Even Treasury boss Ken Henry, who devised the initial dud super tax on mining profits and who stood four-square with Treasurer Wayne Swan, another super-tax spruiker, has distanced himself from the Gillard Government's cobbled-together new tax, saying it will be worse for jobs and investment than the tax it replaced.

The media who cheered Gillard's intervention have been left looking like fools.

The Sydney Morning Herald's Phillip Coorey wrote last Saturday: "Julia Gillard has done in a week what Kevin Rudd was unable to achieve in two months."

As Gillard modestly said: "I deliberately brought a new approach ... and that new approach has seen us make the breakthrough agreement we made last night."

Swan was there, too, nodding like a circus pony, just as he did when he stood beside Gillard's assassinated predecessor Kevin Rudd, cheering on the deal and new leader.

"Her intervention changed the tone of this debate and led to the breakthrough," Swan said. "She gets things done."

Nonsense. Far from getting things done, she had, as Opposition Leader Tony Abbott said, been "moving seamlessly from debacle to debacle". Gillard has, in the past two weeks, performed infinitely worse than anyone could ever have predicted.

Hailed as a great communicator on her rise to the PM's office, her attempts to appropriate former prime minister John Howard's Pacific Solution and co-opt East Timor into accepting a huge regional refugee processing centre have revealed her to be as lacking in diplomatic skills as Kevin Rudd.

Though she plucks embattled MPs from marginal seats to use as handbags as she dashes from state to state and interview to interview, her policy performances have revealed an individual with far less of an intellect and far weaker management skills than she was reputed to be gifted with.

In a humiliating blizzard of contradictory statements in the past four days Gillard claimed to have discussed the establishment of the regional refugee centre with the East Timorese, then protested she had never suggested a specific location, then agreed she had had a brief talk about the matter with Jose Ramos Horta, the East Timorese president, who holds no real authority.

Having had her own remarks flung back at her, her office then charged that Brisbane's 4BC interviewer Mike Smith was unfair, disrespectful and unprofessional.

Utter codswallop, but Gillard probably expected Smith to roll along with her mendacious claims to adequacy as the majority of the Canberra press gallery has.

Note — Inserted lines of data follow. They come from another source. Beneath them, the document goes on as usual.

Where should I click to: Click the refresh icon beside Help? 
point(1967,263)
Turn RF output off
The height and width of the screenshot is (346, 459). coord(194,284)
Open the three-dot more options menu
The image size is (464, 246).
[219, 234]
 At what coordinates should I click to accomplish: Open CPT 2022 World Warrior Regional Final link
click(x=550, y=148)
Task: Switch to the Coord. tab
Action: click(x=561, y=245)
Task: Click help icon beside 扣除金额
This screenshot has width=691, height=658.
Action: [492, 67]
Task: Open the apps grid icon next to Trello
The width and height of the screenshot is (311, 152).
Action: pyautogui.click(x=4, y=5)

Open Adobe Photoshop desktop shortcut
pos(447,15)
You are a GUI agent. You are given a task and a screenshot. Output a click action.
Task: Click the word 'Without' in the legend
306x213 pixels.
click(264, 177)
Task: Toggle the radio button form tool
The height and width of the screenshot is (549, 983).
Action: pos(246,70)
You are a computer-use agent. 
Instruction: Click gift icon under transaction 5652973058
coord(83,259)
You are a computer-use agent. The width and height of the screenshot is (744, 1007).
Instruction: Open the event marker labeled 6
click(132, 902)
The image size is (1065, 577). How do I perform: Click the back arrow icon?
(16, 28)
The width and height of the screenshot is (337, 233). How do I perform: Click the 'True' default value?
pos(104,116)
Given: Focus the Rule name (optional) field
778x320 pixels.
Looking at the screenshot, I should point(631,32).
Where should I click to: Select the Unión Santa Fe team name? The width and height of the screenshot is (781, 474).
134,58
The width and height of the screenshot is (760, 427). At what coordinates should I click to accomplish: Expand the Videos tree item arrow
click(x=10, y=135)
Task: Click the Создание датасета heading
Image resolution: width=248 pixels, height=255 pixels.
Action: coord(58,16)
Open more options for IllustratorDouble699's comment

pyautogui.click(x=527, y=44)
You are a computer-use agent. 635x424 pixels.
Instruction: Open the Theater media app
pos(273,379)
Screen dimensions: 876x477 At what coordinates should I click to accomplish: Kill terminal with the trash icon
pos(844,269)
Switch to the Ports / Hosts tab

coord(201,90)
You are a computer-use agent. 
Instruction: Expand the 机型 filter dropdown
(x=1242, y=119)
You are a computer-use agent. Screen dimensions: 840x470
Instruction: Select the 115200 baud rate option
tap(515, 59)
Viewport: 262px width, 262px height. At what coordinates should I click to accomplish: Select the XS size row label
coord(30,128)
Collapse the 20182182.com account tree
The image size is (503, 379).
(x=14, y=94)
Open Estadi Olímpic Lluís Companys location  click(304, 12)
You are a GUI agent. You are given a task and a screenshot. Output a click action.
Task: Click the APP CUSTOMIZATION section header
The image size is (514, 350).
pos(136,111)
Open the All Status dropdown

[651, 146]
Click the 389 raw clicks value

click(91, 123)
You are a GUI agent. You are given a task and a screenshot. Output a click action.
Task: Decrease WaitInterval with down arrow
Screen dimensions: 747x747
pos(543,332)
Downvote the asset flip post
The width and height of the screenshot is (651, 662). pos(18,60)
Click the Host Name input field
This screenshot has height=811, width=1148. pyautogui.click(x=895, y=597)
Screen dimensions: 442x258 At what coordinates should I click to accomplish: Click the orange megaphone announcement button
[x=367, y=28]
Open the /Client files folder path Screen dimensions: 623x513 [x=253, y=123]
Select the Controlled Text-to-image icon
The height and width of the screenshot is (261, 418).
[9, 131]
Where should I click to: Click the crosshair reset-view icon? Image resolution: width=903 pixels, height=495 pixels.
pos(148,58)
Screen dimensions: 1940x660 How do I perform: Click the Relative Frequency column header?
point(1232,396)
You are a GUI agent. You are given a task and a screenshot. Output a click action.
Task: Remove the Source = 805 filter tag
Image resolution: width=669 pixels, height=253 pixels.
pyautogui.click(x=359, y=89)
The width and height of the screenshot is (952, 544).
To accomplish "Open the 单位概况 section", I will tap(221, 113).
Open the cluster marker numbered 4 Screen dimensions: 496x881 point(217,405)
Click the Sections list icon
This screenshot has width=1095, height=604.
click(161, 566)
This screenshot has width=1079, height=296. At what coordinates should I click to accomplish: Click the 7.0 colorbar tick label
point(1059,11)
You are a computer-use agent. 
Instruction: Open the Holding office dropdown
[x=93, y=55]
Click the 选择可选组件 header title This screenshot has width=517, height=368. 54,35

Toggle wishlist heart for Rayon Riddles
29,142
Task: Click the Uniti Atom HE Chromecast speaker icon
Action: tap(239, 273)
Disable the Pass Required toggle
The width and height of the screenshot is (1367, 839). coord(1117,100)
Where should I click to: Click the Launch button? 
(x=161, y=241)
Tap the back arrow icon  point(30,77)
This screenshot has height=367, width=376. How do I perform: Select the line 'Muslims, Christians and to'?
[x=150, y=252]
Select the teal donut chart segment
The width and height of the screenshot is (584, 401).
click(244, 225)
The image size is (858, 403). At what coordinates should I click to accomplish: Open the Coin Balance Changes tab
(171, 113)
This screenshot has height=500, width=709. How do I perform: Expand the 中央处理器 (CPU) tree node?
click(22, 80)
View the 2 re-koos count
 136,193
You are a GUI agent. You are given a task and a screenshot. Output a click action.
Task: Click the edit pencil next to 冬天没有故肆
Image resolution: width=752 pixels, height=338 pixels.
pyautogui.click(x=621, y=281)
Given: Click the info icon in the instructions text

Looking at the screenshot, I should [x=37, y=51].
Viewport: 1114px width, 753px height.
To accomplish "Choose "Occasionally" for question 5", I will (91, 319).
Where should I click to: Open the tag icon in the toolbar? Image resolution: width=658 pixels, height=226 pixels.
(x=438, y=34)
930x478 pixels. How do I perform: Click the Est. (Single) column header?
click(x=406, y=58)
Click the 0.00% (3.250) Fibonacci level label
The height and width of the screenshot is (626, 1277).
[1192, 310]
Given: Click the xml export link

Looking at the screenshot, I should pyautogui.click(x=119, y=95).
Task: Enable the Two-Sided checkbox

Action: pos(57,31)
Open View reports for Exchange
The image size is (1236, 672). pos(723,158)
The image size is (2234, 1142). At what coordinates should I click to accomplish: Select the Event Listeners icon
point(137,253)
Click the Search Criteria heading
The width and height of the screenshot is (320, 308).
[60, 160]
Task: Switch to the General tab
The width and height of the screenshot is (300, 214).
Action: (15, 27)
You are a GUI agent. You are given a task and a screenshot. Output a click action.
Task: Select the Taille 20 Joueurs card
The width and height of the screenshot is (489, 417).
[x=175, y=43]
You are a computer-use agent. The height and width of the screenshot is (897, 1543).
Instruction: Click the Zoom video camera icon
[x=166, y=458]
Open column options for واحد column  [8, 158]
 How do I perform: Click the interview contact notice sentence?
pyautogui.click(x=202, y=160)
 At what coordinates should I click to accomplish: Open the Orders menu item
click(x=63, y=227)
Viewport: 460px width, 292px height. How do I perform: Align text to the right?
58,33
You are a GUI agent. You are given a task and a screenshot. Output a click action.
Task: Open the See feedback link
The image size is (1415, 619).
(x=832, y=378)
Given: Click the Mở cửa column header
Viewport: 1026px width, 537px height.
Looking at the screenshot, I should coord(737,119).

She has tried to bluster her way over her blunders but in reality she had no discussion with the public servants in the relevant section in Foreign Affairs before trying to bluff the nation into believing she had achieved a coup through discussions with the titular head of East Timor and Prime Minister John Key, of New Zealand.

Just when it was thought that Rudd had sunk Australia's regional reputation to an all-time low, Gillard has managed to trash it even further with her inflammatory and ignorant attempts to cauterise the boat people issue before the looming election.

To show how ridiculous Gillard has been on illegal people-smuggling operations it is worth remembering that she was once a champion of turning the boats back, as Rudd was, in the lead-up to the 2007 election.

In 2002, at a press conference with then Opposition leader Simon Crean, Gillard said: "We think that it is important, important from a humanitarian perspective and important from a security perspective, that we do everything we can to disrupt people-smuggling. And we think turning boats around that are seaworthy, that can make the return journey, and are in international waters, fits in with that."

Last Tuesday, she was trying to vilify the Opposition for suggesting the same process. "The Opposition is trying to sell the Australian community a fairy tale in which all you have to do is go out to an asylum-seeker boat and turn it around and everything will be fixed - but this fairy tale is not the facts," she said.

"The facts are the boat will be scuttled and start to sink. The facts are that this nation would then be confronted with a stark choice: either we could leave the scene in the certain knowledge people including children would drown or we could rescue the asylum-seekers from the water.

"Let me say one thing loud and clear: our nation would not leave children to drown. We are Australians and our values will never allow us to embrace this kind of evil."

To imply, as Gillard does, that the Opposition would endorse drowning children at sea because of a policy which she so recently championed demonstrates nothing but her own total lack of propriety.

We should have known after the laughable Medicare Gold, the wasteful BER, the Green loan fiasco and the deaths of more Australians killed while installing dodgy insulation than there were in the Iraq war.

Rudd was a dud, Gillard is showing herself in less time to be far worse.